The footage shows Aarti and Pooja Kumar landing punches and thrashing the three men with a belt while riding a bus in the northern state of Haryana, an area with a reputation for hostility to women. Violence against women and rape in India have made international headlines in the past few years, and the scene of two women fighting back has sparked widespread praise on social media.
Aarti Kumar, 22, told CNN that she and Pooja, 19, were standing at a bus stop near their college Friday when the men came up to them and began taunting and throwing pieces of paper with their telephone numbers. The sisters tried to ignore the men but they persisted. Then they followed the sisters onto the bus, she said.
You’re too poor to even ride the bus, Kumar recalled the men saying.
So she and her sister did what they thought they had to do to defend and protect themselves. One lurched toward one of the men, thrashing what looks like a belt. Both grabbed one man’s sweater and pulled. Two of the men grabbed the women, and they struggled to get free. One sister pressed the palm of her hand against a man trying to overcome her. Aarti Kumar said that no one on the bus tried to help the sisters, and some passengers shouted for them to stop fighting the men and get off.
The men have been arrested, and charges are pending further investigation, police told CNN.
The video, shot by a passenger, has been shared in many news stories in India and inspired the Twitter hashtag “IFoughtThemBack.”
Some women are tweeting that they too have fought men who harassed them and are glad that the video is garnering so much attention.
In a highly unusual turn, the government is rewarding the Kumar sisters for their actions.
Harayana’s Chief Minister Manohar Lal Khattar announced that the sisters would be recognized with “bravery” awards that include cash on January 26, India’s Republic Day.
Kumar said her parents have been very supportive of her and her sister, also unusual because girls and women in some areas of India are often discouraged from reporting instances of harassment.

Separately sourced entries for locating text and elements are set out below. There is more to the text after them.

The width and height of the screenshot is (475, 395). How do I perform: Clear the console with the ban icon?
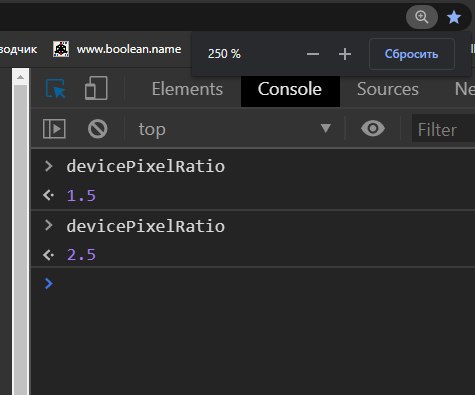98,129
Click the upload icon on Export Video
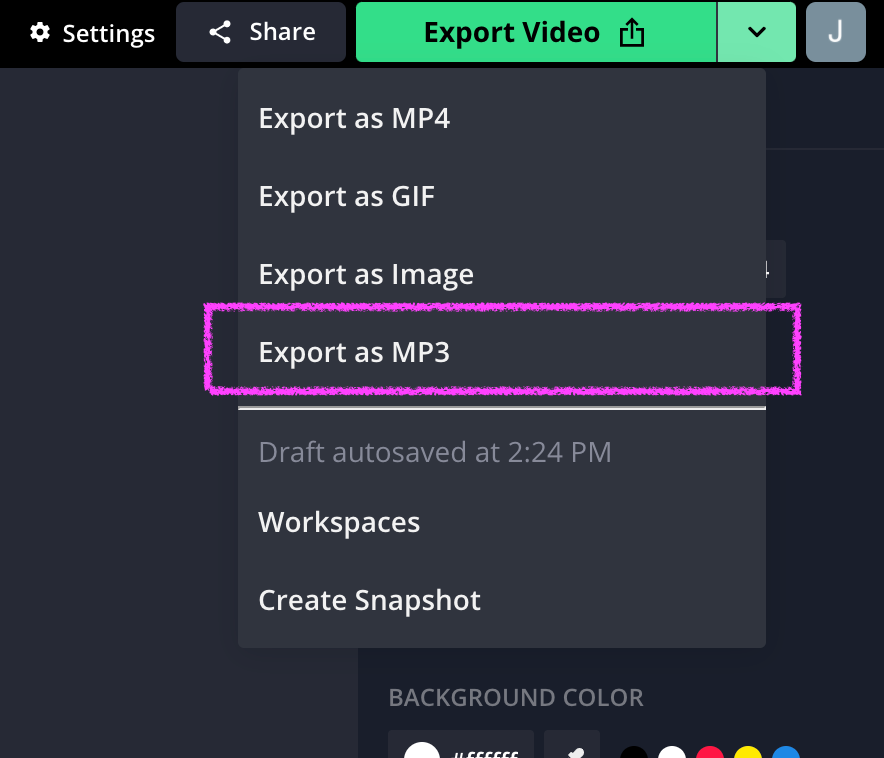The image size is (884, 758). coord(631,33)
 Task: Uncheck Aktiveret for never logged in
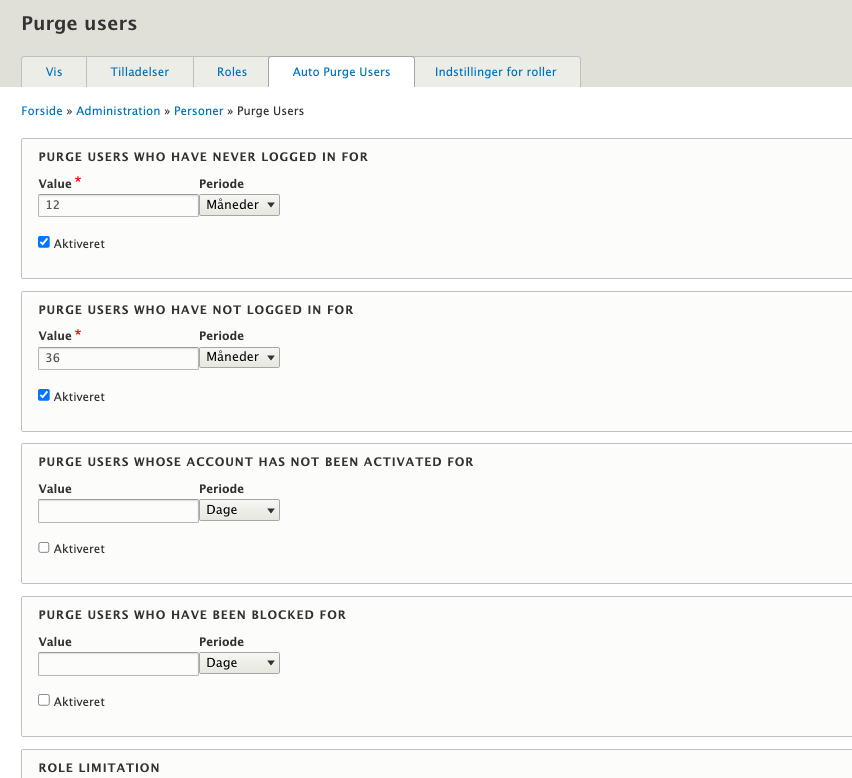click(44, 242)
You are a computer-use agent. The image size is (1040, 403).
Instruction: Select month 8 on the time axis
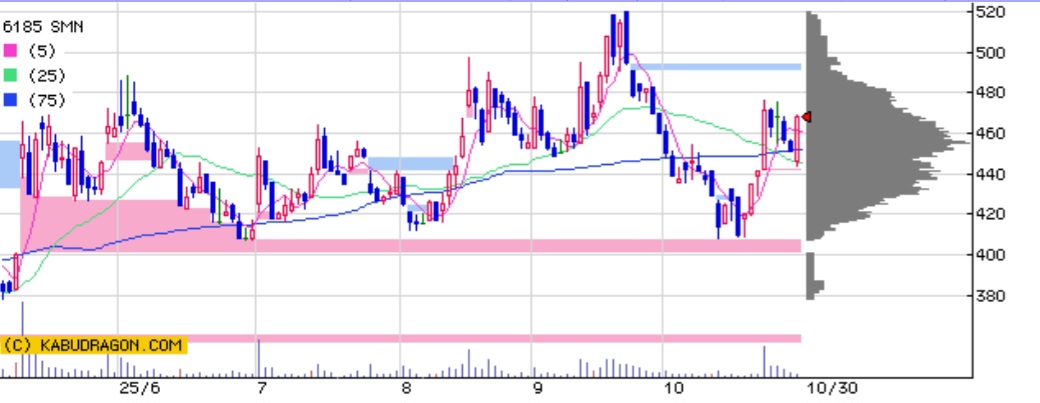click(406, 388)

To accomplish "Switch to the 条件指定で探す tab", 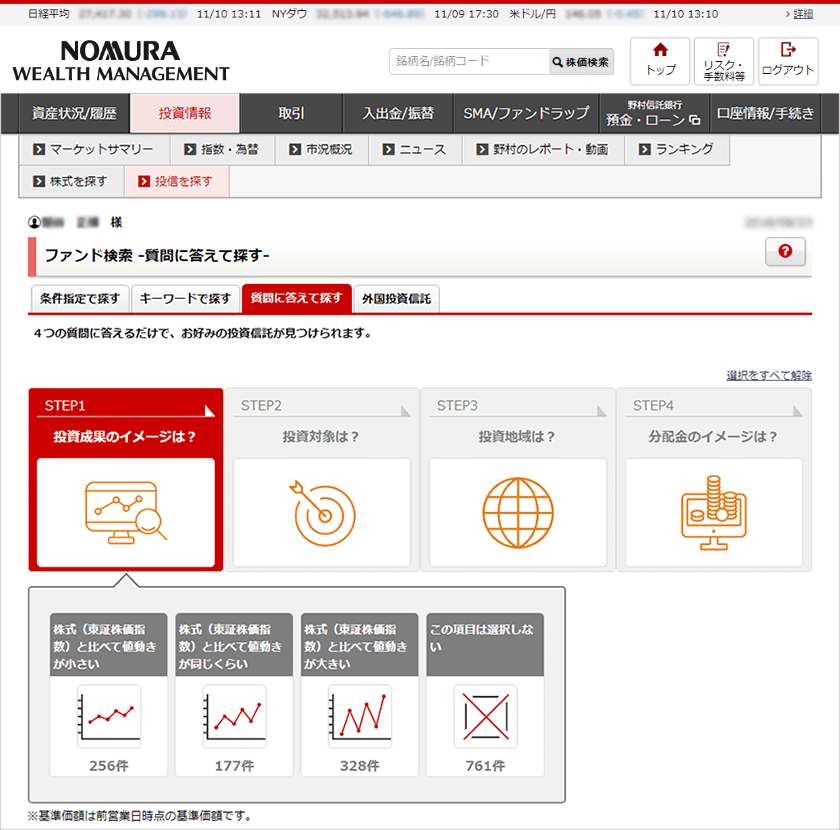I will pos(80,299).
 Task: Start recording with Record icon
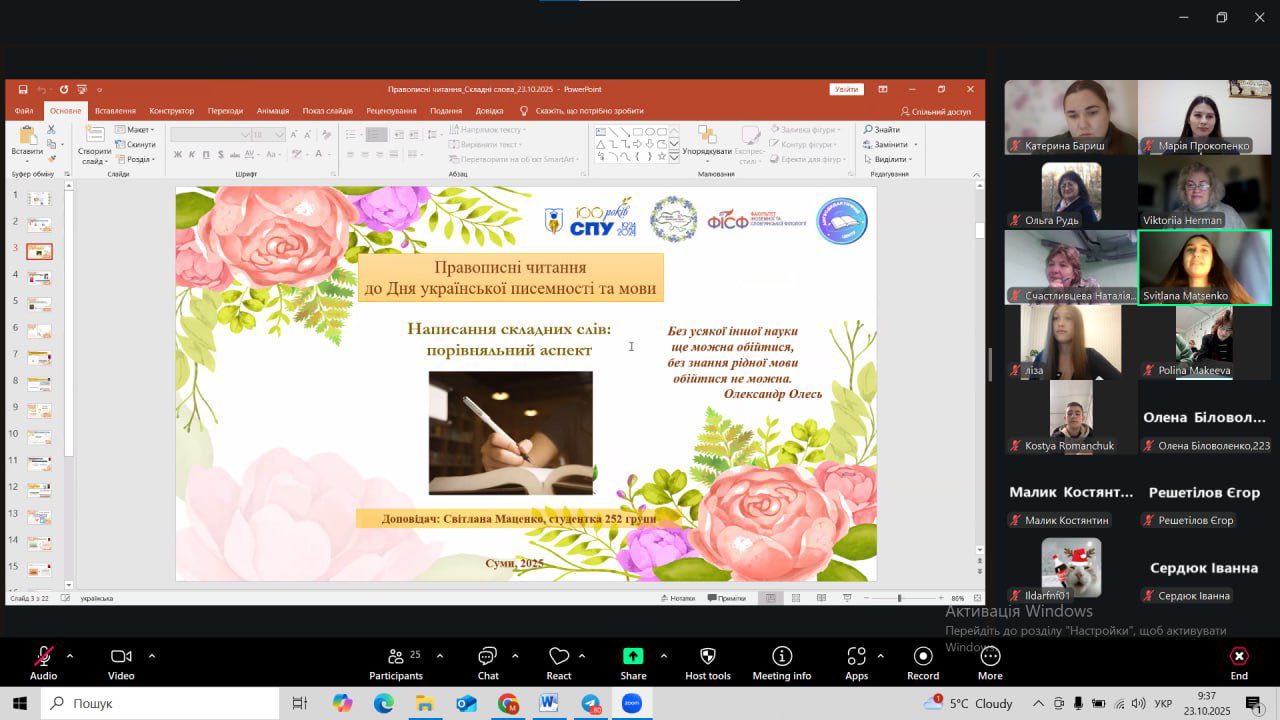pyautogui.click(x=923, y=657)
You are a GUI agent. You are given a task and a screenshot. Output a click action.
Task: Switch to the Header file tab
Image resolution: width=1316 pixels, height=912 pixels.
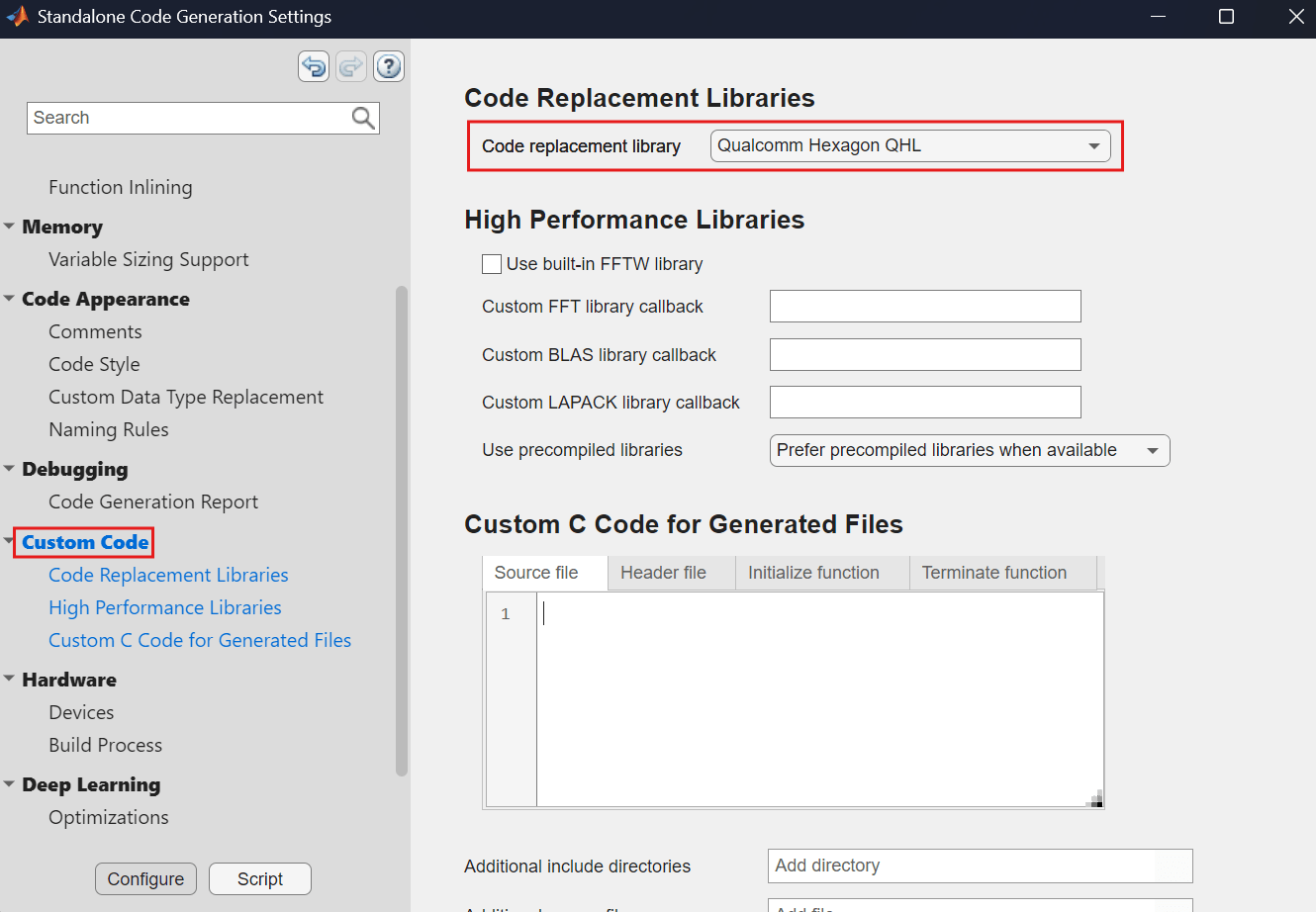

Stories of rape and sexual harassment in India have received much attention recently.
In June, three brothers confessed to raping two teenage girls in Uttar Pradesh state. Police said at first that the suspects hanged their victims from a mango tree, but an investigation of their deaths concluded last week that the girls committed suicide.
A gang rape and murder of a 23-year-old woman in New Delhi in late 2012 brought into stark relief the danger that some women face in India. The crime ignited campaigns to call attention to violent crime that targets women.